TFA describes the Norwegian tunnel as "the world's first ship tunnel of any
significant size", but "significant" changes as engineering advances, and
Harecastle was certainly significant at the time - contemporaries thought it
an unearthly achievement. Scepticism was such that it was nicknamed an "air
castle" (after "castles in the air"). It was the absolute limit of what was
believed possible with tunnelling technology through such rock: the 7ft width
defined the size of locks and bridges for the rest of the Grand Trunk, or
Trent & Mersey, Canal.
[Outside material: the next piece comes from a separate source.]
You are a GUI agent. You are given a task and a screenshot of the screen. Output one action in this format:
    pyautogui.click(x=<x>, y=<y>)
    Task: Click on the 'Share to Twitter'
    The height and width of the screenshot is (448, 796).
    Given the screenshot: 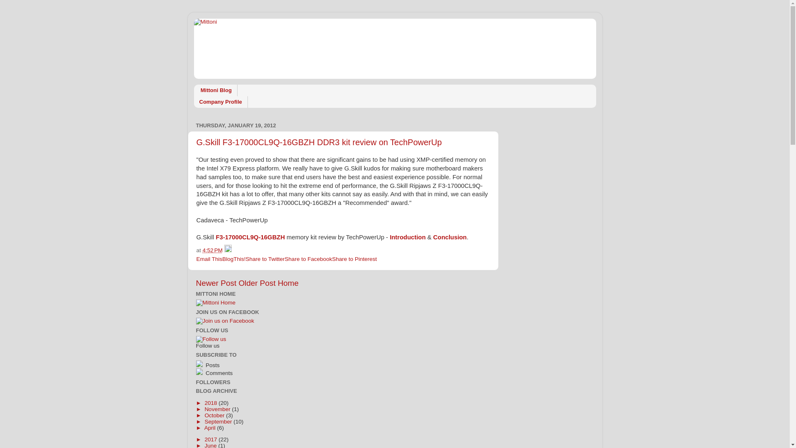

In turn, this defined the size of the English
"narrowboat", the dominant inland craft for cargo carrying and, since the
1960s, pleasure boating. (In modern terms this would be called "boat" rather
than "ship", but in contemporary documents it was less clear, and it seems
likely that the size was chosen as a half-ship - half the width of the Mersey
Flat sailing vessels, on the river with which the canal connected.)

The original Harecastle Tunnel is now closed due to subsidence, but the 1820s
replacement is still operational, and the rest of the Trent & Mersey Canal is
fully navigable and very enjoyable: I moored a boat on it for six years.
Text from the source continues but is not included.